Task directions:
Identify each line below that contains the string "Like", treating uppercase and lowercase letters as distinct.

[Stored dataset items]
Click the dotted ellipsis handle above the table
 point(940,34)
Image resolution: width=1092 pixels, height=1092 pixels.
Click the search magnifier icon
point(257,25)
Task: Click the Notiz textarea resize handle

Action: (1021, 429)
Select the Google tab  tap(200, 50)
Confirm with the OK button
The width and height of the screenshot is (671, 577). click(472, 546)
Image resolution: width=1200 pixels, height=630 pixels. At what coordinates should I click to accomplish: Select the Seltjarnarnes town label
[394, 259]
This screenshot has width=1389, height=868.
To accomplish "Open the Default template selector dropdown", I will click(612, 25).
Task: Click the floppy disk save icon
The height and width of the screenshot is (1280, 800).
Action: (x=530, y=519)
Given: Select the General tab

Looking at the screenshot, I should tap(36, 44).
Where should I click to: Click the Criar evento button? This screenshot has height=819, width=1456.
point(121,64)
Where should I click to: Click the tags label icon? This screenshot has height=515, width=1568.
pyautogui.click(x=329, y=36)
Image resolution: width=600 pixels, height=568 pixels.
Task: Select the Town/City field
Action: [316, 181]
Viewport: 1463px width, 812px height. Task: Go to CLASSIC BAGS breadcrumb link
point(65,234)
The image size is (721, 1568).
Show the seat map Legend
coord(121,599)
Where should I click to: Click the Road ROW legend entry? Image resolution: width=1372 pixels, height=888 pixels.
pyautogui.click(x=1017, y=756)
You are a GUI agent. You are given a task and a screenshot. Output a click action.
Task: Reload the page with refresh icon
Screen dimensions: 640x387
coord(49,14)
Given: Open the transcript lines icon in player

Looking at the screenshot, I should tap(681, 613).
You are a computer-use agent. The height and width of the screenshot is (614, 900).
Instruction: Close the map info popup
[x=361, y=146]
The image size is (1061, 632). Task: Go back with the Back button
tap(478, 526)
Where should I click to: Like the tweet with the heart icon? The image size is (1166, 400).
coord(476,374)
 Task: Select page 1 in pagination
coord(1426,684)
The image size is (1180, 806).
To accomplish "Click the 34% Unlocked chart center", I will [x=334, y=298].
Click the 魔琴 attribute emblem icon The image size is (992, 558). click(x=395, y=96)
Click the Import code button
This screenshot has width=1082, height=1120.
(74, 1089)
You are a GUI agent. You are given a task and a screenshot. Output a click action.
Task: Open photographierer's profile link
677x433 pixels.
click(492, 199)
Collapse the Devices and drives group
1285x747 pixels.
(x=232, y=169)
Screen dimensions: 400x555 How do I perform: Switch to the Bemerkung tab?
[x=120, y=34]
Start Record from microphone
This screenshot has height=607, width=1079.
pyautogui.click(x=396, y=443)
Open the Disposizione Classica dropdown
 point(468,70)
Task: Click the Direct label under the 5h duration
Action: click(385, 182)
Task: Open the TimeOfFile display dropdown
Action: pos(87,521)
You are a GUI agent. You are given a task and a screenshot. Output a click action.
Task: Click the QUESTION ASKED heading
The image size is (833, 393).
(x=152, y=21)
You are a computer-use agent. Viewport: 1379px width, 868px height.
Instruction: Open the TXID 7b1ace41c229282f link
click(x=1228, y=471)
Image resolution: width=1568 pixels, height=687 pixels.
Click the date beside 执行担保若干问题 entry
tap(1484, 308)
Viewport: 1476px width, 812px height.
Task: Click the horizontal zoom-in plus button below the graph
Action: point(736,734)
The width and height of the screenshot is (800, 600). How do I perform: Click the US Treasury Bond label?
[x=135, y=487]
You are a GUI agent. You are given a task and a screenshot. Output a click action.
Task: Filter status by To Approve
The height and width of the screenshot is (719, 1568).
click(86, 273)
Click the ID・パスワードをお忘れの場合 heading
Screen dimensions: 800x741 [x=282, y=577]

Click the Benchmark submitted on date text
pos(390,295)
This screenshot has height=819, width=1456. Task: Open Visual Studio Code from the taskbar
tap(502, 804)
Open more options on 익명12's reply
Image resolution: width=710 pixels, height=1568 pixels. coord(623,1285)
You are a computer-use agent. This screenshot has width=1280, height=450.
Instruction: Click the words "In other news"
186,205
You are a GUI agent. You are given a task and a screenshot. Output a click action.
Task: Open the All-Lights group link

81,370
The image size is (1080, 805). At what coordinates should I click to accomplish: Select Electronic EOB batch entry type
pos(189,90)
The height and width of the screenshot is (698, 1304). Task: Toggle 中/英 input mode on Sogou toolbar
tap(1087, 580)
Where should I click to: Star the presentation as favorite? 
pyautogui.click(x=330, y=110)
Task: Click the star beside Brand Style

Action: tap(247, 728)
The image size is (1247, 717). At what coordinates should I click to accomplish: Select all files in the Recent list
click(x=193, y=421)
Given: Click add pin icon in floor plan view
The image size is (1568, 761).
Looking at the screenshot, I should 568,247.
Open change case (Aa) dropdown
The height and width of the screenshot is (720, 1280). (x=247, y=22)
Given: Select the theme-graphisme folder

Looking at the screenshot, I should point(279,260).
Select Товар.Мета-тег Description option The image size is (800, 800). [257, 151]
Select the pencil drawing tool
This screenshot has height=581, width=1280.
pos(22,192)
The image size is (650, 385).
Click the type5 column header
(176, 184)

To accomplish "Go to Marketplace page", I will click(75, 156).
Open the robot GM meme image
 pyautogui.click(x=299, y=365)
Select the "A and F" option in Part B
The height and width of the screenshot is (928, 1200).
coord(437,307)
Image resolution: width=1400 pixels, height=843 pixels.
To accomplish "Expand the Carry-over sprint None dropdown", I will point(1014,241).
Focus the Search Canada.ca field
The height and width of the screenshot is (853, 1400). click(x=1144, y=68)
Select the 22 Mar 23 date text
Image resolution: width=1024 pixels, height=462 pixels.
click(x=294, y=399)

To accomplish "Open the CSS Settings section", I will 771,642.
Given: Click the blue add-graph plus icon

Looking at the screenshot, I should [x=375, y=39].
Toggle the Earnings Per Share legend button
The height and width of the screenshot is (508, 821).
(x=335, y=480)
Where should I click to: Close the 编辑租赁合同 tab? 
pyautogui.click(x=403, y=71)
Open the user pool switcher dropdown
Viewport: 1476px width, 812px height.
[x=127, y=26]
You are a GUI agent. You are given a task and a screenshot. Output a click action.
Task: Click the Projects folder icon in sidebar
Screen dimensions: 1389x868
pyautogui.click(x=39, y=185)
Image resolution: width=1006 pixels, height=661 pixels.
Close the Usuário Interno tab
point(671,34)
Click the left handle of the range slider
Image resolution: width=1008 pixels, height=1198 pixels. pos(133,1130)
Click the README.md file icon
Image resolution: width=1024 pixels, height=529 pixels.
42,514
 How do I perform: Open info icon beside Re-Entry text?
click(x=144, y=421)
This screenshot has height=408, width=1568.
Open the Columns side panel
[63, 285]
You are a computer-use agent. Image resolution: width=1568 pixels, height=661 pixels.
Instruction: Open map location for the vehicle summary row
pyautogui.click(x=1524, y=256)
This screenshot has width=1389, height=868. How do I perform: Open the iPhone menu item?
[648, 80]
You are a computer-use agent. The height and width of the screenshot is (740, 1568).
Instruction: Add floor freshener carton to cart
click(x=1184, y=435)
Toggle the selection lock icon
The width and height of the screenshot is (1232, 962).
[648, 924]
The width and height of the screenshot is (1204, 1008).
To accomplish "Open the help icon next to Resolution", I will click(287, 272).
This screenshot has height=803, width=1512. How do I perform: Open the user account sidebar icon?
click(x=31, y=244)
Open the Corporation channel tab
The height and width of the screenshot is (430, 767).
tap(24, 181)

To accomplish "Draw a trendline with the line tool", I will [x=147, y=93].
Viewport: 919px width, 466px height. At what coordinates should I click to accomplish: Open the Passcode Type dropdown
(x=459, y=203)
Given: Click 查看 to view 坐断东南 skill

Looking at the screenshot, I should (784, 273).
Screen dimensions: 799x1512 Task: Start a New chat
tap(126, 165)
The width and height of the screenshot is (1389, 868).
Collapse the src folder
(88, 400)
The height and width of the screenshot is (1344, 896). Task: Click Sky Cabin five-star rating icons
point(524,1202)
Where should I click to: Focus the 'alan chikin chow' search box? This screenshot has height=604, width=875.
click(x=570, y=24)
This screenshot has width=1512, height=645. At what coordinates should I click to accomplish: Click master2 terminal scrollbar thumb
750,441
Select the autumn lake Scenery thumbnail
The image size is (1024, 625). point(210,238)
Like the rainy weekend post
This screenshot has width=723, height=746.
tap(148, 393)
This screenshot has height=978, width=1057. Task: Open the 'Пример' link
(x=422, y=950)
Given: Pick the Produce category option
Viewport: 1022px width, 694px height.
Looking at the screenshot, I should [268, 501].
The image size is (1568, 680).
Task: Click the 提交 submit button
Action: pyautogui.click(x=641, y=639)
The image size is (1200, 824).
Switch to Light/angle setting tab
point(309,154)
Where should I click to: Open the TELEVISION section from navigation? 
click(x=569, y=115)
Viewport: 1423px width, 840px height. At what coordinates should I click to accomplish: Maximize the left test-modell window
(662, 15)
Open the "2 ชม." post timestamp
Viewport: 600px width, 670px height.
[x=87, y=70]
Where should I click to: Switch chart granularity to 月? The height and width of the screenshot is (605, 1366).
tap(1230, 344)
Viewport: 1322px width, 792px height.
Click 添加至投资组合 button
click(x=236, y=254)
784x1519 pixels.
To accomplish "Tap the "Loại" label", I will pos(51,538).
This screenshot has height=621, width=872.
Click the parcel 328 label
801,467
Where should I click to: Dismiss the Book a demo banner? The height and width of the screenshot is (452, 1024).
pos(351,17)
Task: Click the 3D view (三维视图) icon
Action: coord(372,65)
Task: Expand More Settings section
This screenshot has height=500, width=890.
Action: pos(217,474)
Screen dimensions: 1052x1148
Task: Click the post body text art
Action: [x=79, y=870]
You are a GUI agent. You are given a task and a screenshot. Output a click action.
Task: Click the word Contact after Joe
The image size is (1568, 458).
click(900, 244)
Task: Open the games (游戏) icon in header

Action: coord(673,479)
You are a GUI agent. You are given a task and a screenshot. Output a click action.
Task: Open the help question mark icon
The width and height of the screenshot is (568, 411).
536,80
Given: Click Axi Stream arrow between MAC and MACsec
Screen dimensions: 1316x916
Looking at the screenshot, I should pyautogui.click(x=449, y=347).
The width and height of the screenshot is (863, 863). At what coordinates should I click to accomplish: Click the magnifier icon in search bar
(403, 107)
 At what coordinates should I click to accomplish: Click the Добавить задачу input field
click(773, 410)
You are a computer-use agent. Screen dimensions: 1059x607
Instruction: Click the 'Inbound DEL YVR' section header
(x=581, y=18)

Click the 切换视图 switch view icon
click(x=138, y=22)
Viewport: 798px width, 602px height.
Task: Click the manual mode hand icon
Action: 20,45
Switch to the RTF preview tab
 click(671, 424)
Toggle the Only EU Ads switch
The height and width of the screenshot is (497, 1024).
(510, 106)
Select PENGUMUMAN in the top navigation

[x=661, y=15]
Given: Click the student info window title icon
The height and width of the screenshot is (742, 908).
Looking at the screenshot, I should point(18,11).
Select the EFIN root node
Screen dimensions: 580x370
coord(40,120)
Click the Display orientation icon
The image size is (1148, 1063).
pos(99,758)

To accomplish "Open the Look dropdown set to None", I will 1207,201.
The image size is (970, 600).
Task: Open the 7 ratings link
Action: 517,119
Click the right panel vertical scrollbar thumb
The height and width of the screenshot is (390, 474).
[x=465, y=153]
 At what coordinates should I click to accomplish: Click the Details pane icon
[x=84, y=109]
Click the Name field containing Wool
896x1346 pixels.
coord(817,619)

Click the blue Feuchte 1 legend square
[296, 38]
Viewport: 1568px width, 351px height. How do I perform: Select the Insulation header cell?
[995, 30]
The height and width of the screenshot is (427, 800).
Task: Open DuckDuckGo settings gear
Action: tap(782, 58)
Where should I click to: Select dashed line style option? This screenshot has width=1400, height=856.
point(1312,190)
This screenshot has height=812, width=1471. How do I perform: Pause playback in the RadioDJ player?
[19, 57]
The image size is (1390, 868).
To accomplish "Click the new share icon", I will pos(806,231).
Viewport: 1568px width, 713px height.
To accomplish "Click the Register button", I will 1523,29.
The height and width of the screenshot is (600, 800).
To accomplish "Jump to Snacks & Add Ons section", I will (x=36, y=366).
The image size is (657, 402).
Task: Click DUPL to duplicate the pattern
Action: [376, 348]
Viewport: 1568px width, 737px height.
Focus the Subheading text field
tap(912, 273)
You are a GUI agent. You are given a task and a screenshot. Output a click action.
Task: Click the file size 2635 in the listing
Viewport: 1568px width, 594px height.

Task result:
Where should I click to: Like the tweet with the heart icon? The image size is (1166, 400).
Like the rainy weekend post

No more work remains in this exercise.